Exercise task a
Return the DPT experience report below in full, word for word.
┌─ Reading passage
Here and Now
DPT
Citation:   Pyrotica. "Here and Now: An Experience with DPT (exp61818)". Erowid.org. Apr 2, 2007. erowid.org/exp/61818

 
DOSE:
30 mg smoked DPT (powder / crystals)
BODY WEIGHT: 190 lb
For months I had been without psychedelic experience. In fact, in the previous year, there have been only a few. The acid was long since gone. It has been hard even to find mushrooms lately. Then I remembered the DPT on the shelf, next to the DMT and 2C-B that were too sacred to use until the perfect time. The DPT was there only because I didn't know what else to do with it. About eight years ago I obtained some DPT from a supply house, and experimented with it. It was freebase, I assumed, because the label didn't say DPT HCl, just DPT. My friends and I smoked it and tripped and generally had a good time. I ordered more when it ran out, but all I could get was DPT HCl at that time. So that came and I had heard that you couldn't smoke it so I tried snorting it, but vowed never to do it again because the drip burned the back of my throat so badly. Then I tried injecting it IM, and that was so intense I only did it once. I put 200mg each into a bunch of caps and gave it to some friends to eat. They had a mellow but fun experience. So I had 200 mg left that I didn't know what to do with. It sat there for years.

The other day I brought it out, blew the dust off. It had turned sort of a tan color from the white that it used to be. Because I heard that it oxidizes over time, I had no faith that it would work in any sort of form whatsoever. I thought about it. Then on a whim I put a little bit into a glass pipe and heated the glass with a flame. It melted immediately! I watched, and the oil did not resolidify. I vaporized a small amount and inhaled it, and waited for something to happen. My legs began to feel restless: an unmistakable alert! It's going to work! Whether the HCl salt is actually smokable, or whether I in fact had the freebase, I do not know. What I do know is that it worked, it is still potent even after sitting there for seven years! I put it away for the time being.
└─
Exercise task b
Retype, without changes, the stretch of the records below from their first line through the line containing "By Jesus Mesa (880, 126)".
┌─ The data
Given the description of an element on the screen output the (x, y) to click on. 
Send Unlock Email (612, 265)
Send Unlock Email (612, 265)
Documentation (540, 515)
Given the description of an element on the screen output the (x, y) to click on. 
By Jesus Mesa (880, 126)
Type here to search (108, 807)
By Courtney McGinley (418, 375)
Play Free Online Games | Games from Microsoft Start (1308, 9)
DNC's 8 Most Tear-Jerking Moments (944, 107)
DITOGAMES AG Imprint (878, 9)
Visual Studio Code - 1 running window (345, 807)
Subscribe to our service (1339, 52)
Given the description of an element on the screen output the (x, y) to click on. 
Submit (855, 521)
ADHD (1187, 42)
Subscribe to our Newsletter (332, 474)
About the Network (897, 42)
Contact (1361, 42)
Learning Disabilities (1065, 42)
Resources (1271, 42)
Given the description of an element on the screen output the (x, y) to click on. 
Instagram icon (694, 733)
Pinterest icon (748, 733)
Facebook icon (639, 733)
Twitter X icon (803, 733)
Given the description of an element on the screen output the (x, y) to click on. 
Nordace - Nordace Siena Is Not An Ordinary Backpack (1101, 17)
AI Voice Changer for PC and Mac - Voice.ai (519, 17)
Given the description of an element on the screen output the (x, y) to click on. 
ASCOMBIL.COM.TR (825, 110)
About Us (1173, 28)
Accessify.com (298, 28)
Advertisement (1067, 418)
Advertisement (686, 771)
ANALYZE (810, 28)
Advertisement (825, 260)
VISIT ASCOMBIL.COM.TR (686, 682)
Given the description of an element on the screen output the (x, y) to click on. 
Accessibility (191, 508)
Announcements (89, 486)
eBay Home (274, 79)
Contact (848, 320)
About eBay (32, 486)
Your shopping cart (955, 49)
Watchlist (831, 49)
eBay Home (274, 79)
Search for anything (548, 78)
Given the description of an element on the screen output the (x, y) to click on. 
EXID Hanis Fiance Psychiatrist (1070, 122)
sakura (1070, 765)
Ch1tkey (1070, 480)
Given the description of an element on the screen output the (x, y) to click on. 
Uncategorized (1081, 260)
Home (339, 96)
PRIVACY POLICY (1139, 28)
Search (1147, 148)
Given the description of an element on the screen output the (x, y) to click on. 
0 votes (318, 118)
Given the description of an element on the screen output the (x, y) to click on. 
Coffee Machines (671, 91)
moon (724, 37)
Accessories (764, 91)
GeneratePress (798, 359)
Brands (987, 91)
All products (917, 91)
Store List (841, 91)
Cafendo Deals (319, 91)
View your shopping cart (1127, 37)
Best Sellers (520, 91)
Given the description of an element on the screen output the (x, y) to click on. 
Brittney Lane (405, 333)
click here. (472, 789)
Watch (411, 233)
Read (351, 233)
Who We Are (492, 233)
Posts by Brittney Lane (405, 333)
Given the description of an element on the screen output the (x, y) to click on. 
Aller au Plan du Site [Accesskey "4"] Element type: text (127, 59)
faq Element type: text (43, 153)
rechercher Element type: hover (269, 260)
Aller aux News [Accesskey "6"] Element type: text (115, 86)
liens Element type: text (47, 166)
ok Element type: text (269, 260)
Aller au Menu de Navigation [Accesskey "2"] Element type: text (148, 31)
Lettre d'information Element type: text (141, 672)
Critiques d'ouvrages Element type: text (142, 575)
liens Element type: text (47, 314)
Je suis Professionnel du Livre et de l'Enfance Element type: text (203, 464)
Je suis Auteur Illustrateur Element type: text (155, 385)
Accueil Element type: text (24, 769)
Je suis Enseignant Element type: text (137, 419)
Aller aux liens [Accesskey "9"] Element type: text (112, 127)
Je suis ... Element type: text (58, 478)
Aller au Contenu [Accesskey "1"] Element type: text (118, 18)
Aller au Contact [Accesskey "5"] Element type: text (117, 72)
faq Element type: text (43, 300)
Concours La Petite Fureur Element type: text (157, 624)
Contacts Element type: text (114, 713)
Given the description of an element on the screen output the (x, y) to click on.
└─
Task response a
Here and Now
DPT
Citation:   Pyrotica. "Here and Now: An Experience with DPT (exp61818)". Erowid.org. Apr 2, 2007. erowid.org/exp/61818

 
DOSE:
30 mg smoked DPT (powder / crystals)
BODY WEIGHT: 190 lb
For months I had been without psychedelic experience. In fact, in the previous year, there have been only a few. The acid was long since gone. It has been hard even to find mushrooms lately. Then I remembered the DPT on the shelf, next to the DMT and 2C-B that were too sacred to use until the perfect time. The DPT was there only because I didn't know what else to do with it. About eight years ago I obtained some DPT from a supply house, and experimented with it. It was freebase, I assumed, because the label didn't say DPT HCl, just DPT. My friends and I smoked it and tripped and generally had a good time. I ordered more when it ran out, but all I could get was DPT HCl at that time. So that came and I had heard that you couldn't smoke it so I tried snorting it, but vowed never to do it again because the drip burned the back of my throat so badly. Then I tried injecting it IM, and that was so intense I only did it once. I put 200mg each into a bunch of caps and gave it to some friends to eat. They had a mellow but fun experience. So I had 200 mg left that I didn't know what to do with. It sat there for years.

The other day I brought it out, blew the dust off. It had turned sort of a tan color from the white that it used to be. Because I heard that it oxidizes over time, I had no faith that it would work in any sort of form whatsoever. I thought about it. Then on a whim I put a little bit into a glass pipe and heated the glass with a flame. It melted immediately! I watched, and the oil did not resolidify. I vaporized a small amount and inhaled it, and waited for something to happen. My legs began to feel restless: an unmistakable alert! It's going to work! Whether the HCl salt is actually smokable, or whether I in fact had the freebase, I do not know. What I do know is that it worked, it is still potent even after sitting there for seven years! I put it away for the time being.

Task response b
Given the description of an element on the screen output the (x, y) to click on. 
Send Unlock Email (612, 265)
Send Unlock Email (612, 265)
Documentation (540, 515)
Given the description of an element on the screen output the (x, y) to click on. 
By Jesus Mesa (880, 126)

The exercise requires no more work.